Dê a continuação do texto sobre escolhas alimentares, começando logo depois da última frase.

:: Texto ::

Nossas escolhas alimentares não são tão nossas quanto parecem. Nem todos temos acesso aos mesmos tipos de alimentos, principalmente no tocante à qualidade. No cenário atual, onde experimentam-se extremos — do aumento de casos de fome ao aumento no número de pessoas com obesidade —, fica cada vez mais evidente que múltiplos desequilíbrios prevalecem ao redor de nós.
Numa realidade em que, quase globalmente, tudo funciona 24 horas por dia, é possível comprar qualquer tipo de comida ou produto alimentar a qualquer hora, seja por aplicativo ou sites de marketplace… basta querer e poder. Porém, como podemos escolher e ter discernimento?
Estudos apontam que o cérebro humano não se desenvolveu e não está evolutivamente adaptado a ficar exposto a uma alta disponibilidade de alimentos. É difícil controlar o que e o quanto comemos quando existe uma indústria de marketing, propagandas e adição de produtos “viciantes” que são muito convincentes e estimulam cada vez mais o consumo alimentar, principalmente de fast food e alimentos ultraprocessados.

Por outro lado, grande parte do planeta vivencia casos de fome, insegurança alimentar e desnutrição. As disparidades e desigualdades na distribuição de renda não afetam somente comunidades remotas, como também podem ser observadas nos locais mais urbanizados, próximos de nós. Então, por um lado, temos uma indústria de alta produção de alimentos sem qualidade, um elevado consumo alimentar que leva ao número de casos de sobrepeso e obesidade; e, em paralelo, os quadros de desnutrição, insegurança alimentar e baixo acesso a nutrientes.
Digo que nossas escolhas não são apenas nossas, pois todos sofremos grande influência das propagandas e comerciais aos quais somos expostos e que nos convencem a comprar e consumir excessivamente. Um outro ponto importante é a produção de alimentos em larga escala, que acontece paralelamente com os elevados casos de desperdício, e utilizando métodos que causam danos irreversíveis ao meio ambiente. Entende-se que, desde a Revolução Industrial e a Segunda Guerra Mundial, por muitos anos o foco esteve em conseguir produzir mais e mais, gerar produtos com prazo de validade estendido e que, se não fossem nutritivos, pelo menos gerassem uma intensa sensação de prazer.

Décadas após, observa-se ainda essa cultura de produção em massa, muitas vezes (quase sempre) sem necessidade, que impacta negativamente o meio ambiente e traz grandes consequências para o futuro do planeta. Um exemplo prático encontra-se em como são produzidos os alimentos de origem animal (carnes, ovos, leites e queijos). Atualmente, as grandes indústrias utilizam métodos cruéis de produção, tanto para os animais quanto para o solo e o ar. Entendemos, então, que o problema não está em consumirmos a carne, mas sim em sermos coniventes e passivos com a forma como a produção está acontecendo.

:::
:: Dados exibidos ::

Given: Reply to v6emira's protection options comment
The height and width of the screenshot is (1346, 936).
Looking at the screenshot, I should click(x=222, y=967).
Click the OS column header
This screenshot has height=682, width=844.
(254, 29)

:::

→ Resposta
A maneira como os sistemas alimentares afetam a nossa saúde, as escolhas diárias e a saúde do planeta é muito bem retratada no documentário americano Food, Inc.: O Retorno, disponível na aquarius, que foi dirigido por Robert Kenner e Melissa Robledo e narrado por Michael Pollan e Eric Schlosser. São levantados diversos questionamentos e expostas muitas informações atuais sobre alimentação e nutrição, relatos de casos relevantes nesse contexto, e é estimulada uma reflexão necessária.

Food, Inc.: O Retorno, sequência do documentário Food, Inc., indicado ao Oscar e vencedor do Emmy em 2008, mostra a maneira insustentável e alarmante com que algumas marcas e empresas trabalham para produzir alimentos. Quem sofre não são apenas os consumidores, mas também os próprios trabalhadores dessas companhias, que são submetidos a baixos salários e indignas condições de serviço.
Também é documentado a respeito dos agricultores inovadores, produtores de alimentos com visão de futuro e ativistas dos direitos trabalhistas, que enfrentam essas empresas para inspirar mudanças e construir um futuro alimentar e nutricional mais saudável e sustentável.
Vale a pena assistir, reassistir e refletir sobre tudo que é exposto nesse incrível e importantíssimo documentário. Entender melhor como adotar escolhas alimentares mais saudáveis, como apoiar causas e movimentos sociais são ações com potencial transformador, não só a nível individual, mas com impacto na coletividade também.

É preciso lembrar que comer também é um ato político, e são as pequenas e grandes ações diárias que ditam o nosso futuro. Existe muito a ser feito ao alcance das nossas mãos. E talvez o primeiro passo seja nos mantermos informados.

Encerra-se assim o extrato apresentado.